Bombe H


Le secret des irradiés du Sahara
En 1960 et 1961, l'armée française a profité des essais nucléaires dans le Sahara pour organiser des manoeuvres en milieu radioactif. Les appelés cobayes n'ont jamais entendu parler d'indemnisation.
Christophe Labbé et Olivia Recasens
«Nous étions une vingtaine dans la tranchée, assis en tailleur, dos à la bombe. Pendant le compte à rebours, certains se sont mis à pleurer. » Ce 25 avril 1961, Francis Paquez a 21 ans. Il participe en tant qu'appelé du contingent au dernier essai nucléaire français à Reggane, dans le Sahara algérien.
La bombe atomique, installée au sommet d'un pylône de 50 mètres, explose à 7 heures du matin, libérant une puissance de près d'une kilotonne. A trois kilomètres de là, Francis Paquez est transpercé par le flash lumineux. « Je me suis senti devenir transparent comme un verre d'eau. Au-dessus de nous, il y avait deux chèvres, attachées chacune à un piquet, qui se sont mises à hurler. » Deux minutes plus tard, les hommes du 42e régiment d'infanterie, équipés d'une combinaison blanche et d'un masque à gaz, reçoivent l'ordre de s'avancer vers le « point zéro », l'endroit précis où vient d'exploser la bombe.
Lorsqu'ils s'extraient de la tranchée, le champignon atomique commence à peine à s'élever dans le ciel. « Les chèvres étaient brûlées, elles n'avaient plus de poils et leurs yeux étaient opaques.

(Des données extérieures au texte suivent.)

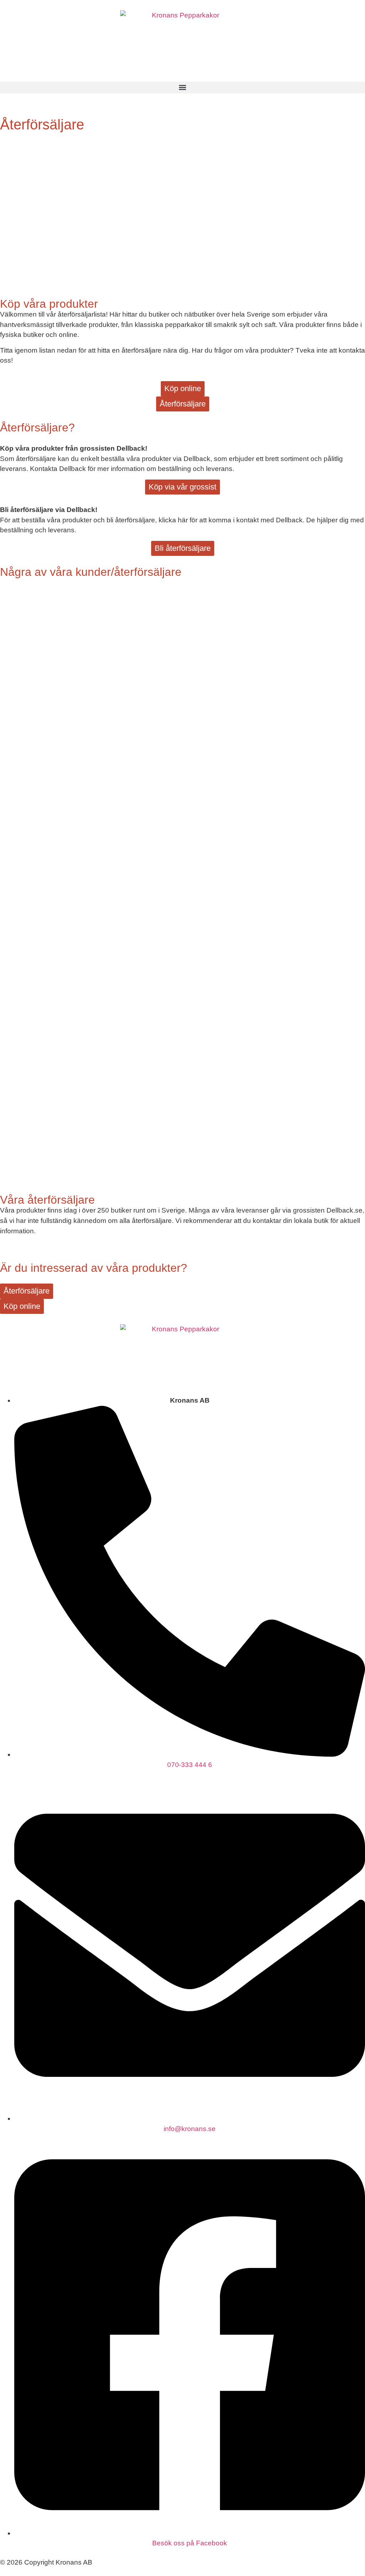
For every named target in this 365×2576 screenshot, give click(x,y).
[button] (182, 87)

Je n'ai pas eu le temps de me poser des questions, il fallait avancer », raconte Francis Paquez. La progression en formation de combat dure près d'une heure. « A un kilomètre du point zéro, les compteurs Geiger ont crépité si fort que le capitaine nous a ordonné de faire demi-tour. » Pendant quarante ans, Francis Paquez, qui souffre aujourd'hui d'une maladie de peau et d'une hypersensibilité à la lumière, a respecté la consigne de l'armée. Il a gardé le silence sur cette manoeuvre secrète, baptisée « Hippocampe vert ».